A posição foi tomada em encontro com a participação de cerca de 40 representantes das entidades ruralistas. As entidades congêneres de Goiás e Rio Grande do Sul, que não participaram da reunião de ontem, serão convidadas a engrossar o protesto na Capital Federal.
Em Brasília os produtores querem demonstrar o inconformismo com as invasões e destruições de propriedades rurais promovidas pelos sem-terra e exigir o cumprimento da Constituição Federal, que garante o direito de propriedade.
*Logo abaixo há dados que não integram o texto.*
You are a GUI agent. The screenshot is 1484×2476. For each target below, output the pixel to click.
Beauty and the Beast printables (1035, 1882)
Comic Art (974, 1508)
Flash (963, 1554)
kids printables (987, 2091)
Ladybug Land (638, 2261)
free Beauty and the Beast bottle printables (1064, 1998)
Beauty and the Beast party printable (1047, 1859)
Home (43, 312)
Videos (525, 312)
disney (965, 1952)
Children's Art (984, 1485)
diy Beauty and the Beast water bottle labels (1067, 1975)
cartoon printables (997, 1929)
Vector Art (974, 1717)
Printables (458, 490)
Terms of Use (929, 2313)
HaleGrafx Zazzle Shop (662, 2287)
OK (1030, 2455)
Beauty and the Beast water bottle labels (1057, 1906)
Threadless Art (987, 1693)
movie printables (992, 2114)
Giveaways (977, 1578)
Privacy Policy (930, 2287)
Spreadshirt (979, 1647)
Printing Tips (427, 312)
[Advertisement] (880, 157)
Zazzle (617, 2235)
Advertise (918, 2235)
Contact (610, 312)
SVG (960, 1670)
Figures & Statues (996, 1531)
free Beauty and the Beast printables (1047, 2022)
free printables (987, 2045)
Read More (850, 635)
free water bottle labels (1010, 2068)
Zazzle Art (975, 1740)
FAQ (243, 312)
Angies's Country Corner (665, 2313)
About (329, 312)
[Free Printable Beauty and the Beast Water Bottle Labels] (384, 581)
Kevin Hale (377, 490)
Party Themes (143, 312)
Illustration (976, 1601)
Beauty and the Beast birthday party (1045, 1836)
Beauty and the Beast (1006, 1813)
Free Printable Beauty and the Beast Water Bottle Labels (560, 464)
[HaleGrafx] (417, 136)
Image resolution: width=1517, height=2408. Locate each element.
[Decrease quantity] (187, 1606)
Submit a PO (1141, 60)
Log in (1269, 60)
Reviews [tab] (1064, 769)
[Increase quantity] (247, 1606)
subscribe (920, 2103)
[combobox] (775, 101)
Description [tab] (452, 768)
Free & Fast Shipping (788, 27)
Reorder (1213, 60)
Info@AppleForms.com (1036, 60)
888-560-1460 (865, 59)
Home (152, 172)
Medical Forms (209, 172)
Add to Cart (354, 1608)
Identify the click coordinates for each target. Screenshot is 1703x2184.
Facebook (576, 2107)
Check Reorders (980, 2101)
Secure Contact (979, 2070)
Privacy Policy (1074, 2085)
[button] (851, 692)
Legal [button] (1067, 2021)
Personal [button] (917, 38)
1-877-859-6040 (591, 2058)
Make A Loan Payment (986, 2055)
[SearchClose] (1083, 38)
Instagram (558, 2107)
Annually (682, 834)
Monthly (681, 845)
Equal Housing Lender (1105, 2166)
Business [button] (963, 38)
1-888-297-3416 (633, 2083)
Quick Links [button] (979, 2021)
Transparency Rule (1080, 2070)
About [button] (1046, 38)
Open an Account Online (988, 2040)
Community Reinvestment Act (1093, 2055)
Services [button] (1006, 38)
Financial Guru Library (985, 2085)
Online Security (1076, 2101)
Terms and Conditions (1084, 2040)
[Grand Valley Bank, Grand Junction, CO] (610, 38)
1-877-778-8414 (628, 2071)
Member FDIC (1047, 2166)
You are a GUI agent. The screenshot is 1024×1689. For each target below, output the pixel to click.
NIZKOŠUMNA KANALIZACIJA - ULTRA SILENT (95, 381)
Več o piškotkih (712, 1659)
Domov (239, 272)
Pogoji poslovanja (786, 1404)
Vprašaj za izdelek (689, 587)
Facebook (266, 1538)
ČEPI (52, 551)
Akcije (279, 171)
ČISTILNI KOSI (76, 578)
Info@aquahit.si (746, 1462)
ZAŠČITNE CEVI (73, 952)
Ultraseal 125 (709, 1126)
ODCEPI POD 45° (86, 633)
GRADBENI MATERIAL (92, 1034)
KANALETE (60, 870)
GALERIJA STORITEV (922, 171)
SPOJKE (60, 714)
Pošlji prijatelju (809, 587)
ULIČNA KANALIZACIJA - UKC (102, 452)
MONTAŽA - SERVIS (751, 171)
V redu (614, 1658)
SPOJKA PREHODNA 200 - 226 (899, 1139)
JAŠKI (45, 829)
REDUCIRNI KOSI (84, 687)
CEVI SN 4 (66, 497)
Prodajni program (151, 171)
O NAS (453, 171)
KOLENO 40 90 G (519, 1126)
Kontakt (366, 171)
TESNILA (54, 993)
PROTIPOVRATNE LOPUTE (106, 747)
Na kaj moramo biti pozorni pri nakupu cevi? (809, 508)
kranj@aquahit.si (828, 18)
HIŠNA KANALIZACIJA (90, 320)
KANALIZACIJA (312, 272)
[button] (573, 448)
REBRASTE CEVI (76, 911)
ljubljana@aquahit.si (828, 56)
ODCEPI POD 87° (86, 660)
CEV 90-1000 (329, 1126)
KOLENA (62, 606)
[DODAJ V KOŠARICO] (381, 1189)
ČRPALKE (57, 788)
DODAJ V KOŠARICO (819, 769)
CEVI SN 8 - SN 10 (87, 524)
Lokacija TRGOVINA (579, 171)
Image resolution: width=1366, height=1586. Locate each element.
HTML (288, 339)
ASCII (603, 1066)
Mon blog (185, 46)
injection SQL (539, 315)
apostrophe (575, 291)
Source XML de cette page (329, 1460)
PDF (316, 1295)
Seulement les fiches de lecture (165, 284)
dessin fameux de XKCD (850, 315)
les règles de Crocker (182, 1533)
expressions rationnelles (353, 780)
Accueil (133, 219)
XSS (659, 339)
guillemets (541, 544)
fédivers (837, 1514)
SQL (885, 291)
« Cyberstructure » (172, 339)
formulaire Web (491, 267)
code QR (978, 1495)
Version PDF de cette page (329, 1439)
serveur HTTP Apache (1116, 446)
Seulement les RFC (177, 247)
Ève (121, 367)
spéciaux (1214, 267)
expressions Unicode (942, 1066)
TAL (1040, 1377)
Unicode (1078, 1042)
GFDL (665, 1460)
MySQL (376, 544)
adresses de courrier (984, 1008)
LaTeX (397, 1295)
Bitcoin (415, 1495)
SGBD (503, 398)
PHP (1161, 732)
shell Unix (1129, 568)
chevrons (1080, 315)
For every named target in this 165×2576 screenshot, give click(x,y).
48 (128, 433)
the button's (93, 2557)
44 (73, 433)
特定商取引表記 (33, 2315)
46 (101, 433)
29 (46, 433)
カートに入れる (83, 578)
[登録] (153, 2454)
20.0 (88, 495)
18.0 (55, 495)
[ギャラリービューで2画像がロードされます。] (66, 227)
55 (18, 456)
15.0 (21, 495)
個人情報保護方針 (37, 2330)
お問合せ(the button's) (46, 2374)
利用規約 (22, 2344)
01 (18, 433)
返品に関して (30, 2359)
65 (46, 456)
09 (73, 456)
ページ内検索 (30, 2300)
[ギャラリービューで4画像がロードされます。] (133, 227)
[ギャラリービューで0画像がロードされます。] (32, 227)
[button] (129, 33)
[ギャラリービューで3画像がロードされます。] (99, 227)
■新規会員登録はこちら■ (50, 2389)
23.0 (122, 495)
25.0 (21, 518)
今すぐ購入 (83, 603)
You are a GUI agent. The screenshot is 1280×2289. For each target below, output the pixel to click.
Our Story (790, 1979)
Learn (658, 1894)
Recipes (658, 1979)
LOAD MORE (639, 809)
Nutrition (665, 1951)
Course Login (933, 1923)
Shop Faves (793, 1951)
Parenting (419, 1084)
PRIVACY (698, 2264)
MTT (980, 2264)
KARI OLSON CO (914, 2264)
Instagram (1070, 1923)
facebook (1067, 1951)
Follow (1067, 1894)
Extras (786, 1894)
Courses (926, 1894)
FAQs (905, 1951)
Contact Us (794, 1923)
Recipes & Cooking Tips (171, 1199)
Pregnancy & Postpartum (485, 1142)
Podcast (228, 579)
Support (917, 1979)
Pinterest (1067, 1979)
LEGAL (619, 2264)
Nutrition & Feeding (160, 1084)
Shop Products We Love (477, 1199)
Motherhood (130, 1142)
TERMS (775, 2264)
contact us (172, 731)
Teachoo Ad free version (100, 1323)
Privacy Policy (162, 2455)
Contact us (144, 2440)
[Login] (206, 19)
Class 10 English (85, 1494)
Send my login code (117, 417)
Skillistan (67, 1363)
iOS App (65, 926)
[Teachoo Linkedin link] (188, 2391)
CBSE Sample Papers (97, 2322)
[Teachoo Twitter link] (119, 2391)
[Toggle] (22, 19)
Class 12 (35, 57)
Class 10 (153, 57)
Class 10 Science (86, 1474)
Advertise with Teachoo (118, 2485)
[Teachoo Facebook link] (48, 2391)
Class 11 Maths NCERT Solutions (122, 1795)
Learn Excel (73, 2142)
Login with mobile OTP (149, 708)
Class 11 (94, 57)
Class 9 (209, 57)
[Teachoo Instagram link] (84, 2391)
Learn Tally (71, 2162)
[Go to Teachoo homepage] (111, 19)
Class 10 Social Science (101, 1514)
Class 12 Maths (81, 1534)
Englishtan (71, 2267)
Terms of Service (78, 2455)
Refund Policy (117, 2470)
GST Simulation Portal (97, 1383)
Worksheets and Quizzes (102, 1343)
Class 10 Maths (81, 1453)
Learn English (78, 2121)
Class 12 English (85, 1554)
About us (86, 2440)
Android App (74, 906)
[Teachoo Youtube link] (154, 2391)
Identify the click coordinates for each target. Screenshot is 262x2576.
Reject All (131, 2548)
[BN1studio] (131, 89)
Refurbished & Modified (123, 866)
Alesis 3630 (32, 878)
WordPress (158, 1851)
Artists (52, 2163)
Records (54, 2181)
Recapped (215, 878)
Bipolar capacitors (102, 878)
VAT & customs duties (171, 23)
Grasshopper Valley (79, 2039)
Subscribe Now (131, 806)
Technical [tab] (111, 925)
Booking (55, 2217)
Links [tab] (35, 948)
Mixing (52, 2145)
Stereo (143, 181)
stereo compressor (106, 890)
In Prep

Durante a reunião de ontem, os ruralistas apontaram o presidente Fernando Henrique Cardoso como ‘‘o principal inimigo da classe’’.
Eles pretendem organizar manifestações em frente ao Congresso Nacional e não excluem a possibilidade de bloquear a sede do Instituto Nacional de Colonização e Reforma Agrária (Incra). Outra sugestão apresentada e que deverá ser estudada é um enterro simbólico da Constituição.
Os dirigentes das entidades ligadas à agropecuária demonstraram, durante o encontro de ontem, a tensão que domina a categoria nos diversos estados onde o Movimento dos Trabalhadores Rurais Sem-Terra (MST) e outros grupos que defendem a reforma agrária estão atuando.
Representantes do Paraná afirmaram que desde o início do primeiro mandato do governador Jaime Lerner foram contabilizadas mais de 250 invasões no Estado. Segundo o presidente da UDR de Paranavaí, Marcos Prochet, neste mesmo período foram promovidas 28 desocupações pacíficas. Segundo ele, há 156 propriedades ocupadas, 84 delas com mandados de reintegração de posse que não são cumpridos pelas autoridades estaduais.
Em Mato Grosso do Sul, de acordo com Renato Meren, coordenador do MNP de Campo Grande, ocorreram 139 invasões desde 1997. Só este ano foram 20 ações de grupos de sem-terra liderados pelos sindicatos de trabalhadores rurais filiados à Confederação dos Trabalhadores Rurais (Contag) do Estado. Também naquele Estado os produtores acusam o governo estadual de não cumprir os mandados de reintegração de posse.